Abstract: The cell membrane acts as a barrier, controlling the transport of molecules into and out of the cell. When the structural integrity of the membrane is compromised, so does its barrier function. We examine the way the membrane barrier function can be compromised by antimicrobial peptides and how leakage of intracellular materials from a structurally damaged cell membrane can be arrested by triblock copolymers.

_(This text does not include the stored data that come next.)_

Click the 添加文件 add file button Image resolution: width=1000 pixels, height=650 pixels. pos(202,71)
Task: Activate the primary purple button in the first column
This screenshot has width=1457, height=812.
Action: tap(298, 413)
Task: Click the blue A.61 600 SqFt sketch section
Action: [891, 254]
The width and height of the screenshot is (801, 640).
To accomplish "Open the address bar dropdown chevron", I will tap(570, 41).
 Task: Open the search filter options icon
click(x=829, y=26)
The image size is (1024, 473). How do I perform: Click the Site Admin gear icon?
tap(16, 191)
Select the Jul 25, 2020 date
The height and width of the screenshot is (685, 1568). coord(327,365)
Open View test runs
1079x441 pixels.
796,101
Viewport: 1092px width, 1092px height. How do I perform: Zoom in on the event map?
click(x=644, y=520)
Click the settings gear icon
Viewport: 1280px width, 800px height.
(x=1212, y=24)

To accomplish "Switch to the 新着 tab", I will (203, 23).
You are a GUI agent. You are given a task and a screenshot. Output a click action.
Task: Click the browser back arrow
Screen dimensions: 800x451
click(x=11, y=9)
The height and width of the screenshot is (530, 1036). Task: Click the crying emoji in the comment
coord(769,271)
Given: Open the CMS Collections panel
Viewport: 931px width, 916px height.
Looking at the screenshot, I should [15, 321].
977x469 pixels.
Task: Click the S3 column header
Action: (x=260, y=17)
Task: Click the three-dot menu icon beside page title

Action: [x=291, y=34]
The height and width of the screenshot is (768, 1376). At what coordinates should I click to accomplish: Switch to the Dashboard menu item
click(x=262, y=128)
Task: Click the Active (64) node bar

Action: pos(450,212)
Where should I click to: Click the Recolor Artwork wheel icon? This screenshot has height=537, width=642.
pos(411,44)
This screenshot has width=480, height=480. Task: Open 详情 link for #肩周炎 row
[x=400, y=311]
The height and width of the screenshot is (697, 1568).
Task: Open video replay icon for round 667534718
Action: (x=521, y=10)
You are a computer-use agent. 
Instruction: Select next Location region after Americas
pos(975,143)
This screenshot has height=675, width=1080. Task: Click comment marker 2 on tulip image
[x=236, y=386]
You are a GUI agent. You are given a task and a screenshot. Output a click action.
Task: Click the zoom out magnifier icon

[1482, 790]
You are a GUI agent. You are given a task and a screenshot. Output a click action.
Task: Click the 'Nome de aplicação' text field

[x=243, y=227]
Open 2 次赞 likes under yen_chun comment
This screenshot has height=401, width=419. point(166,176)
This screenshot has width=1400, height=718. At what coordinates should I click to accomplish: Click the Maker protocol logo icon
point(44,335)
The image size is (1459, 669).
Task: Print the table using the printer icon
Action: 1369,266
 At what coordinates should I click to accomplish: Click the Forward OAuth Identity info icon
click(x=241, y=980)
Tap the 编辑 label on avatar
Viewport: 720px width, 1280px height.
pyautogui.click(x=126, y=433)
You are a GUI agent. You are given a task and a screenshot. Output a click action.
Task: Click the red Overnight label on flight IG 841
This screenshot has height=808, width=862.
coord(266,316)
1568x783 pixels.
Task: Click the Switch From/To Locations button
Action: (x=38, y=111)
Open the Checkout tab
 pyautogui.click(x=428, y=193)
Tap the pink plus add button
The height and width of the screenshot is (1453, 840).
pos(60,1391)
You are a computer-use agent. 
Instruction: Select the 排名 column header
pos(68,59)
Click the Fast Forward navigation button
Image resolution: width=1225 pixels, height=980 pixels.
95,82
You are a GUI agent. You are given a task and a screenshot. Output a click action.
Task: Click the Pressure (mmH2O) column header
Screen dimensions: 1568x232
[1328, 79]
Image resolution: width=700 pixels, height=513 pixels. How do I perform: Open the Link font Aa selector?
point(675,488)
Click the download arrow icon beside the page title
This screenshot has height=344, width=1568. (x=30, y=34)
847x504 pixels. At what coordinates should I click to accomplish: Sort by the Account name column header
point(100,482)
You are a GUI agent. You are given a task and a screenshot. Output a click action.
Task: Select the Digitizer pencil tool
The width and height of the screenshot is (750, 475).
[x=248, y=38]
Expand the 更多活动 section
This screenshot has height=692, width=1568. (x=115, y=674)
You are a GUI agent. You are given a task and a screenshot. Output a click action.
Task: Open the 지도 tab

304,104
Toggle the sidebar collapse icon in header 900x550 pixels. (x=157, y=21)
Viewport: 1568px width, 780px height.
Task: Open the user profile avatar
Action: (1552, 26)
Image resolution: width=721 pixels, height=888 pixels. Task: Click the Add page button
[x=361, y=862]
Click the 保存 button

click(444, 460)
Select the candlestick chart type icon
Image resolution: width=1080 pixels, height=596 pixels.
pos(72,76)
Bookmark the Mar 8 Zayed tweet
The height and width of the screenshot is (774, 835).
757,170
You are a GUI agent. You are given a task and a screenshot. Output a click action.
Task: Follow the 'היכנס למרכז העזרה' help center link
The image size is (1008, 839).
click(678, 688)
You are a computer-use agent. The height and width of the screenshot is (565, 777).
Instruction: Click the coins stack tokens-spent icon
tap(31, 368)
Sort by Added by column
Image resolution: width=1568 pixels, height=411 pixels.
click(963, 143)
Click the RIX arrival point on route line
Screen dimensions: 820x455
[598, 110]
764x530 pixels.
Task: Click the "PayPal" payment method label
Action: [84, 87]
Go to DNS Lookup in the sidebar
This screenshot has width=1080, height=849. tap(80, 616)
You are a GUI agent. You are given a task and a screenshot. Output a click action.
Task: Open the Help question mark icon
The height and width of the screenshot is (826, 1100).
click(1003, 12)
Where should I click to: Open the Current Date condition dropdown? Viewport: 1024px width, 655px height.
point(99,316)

Antimicrobial peptides are a class of peptide innate to various organisms that functions as a defense agent against harmful microorganisms by means of membrane disordering. Despite their enormous biomedical potential, progress towards developing these peptides into therapeutic agents has been hampered by a lack of understanding of their mechanism of action. A class triblock copolymer of the form poly(ethylene oxide)-poly(propylene oxide)-poly(ethylene oxide)(PEO-PPO-PEO) has been shown to help seal electroporated cell membranes, arresting the leakage of intracellular materials of the damaged cell. However, the interaction mechanism between the cell membrane and poloxamer is still unclear. Using a variety of model systems and biophysical techniques, we have examined the targeting selectivity as well as the membrane disruption mechanism of antimicrobial peptide protegrin-1, and have explored the sealing capability of poloxamer 188.

July 25, 2007

“Mean-Field and Quantum Models for Magnetism in Gold Nanoparticles,” Vladimiro Mujica, Northwestern University, hosted by Tijana Rajh

Abstract: The onset of magnetism in gold nanoparticles is an intriguing phenomenon with a very rich physics. Macroscopic gold is diamagnetic, but bare gold nanoparticles may exhibit ferromagnetism in a certain size range. Chemical coating of nanoparticles may strongly modify their magnetic properties, either quenching or enhancing them.

I will present some recent theoretical work aiming to provide a model for the observed size and chemisorption dependence of magnetism in gold nanoparticles. Spin-polarized density functional calculations support the idea that bare spherical gold nanoparticles exhibiting ferromagnetism can be considered as a core-shell magnetic structure where the core is essentially diamagnetic and the non-zero contribution to the magnetic moment is concentrated on the surface atoms. I will also discuss quantum calculations on gold clusters aiming to assess the influence of different chemical adsorbates particularly in view of some recent experiments that indicate a striking difference between nitrogen and sulfur linkers used to stabilize the nanoparticles,

In addition to the quantum calculations, I will present a mean-field model that exploits the idea of a magnetic gold nanoparticle as a core-shell structure. Our results, regarding the behavior of the size-dependent magnetic moment, agree qualitatively with the experimental observation that the transition from quasi-atomic to bulk-behavior of the magnetic moment exhibits a maximum that is essentially determined by the relative numerical ratio of surface to bulk atoms, which in turn arises from the competition between the contributions to the magnetic moment due to the diamagnetic core and the ferromagnetic surface.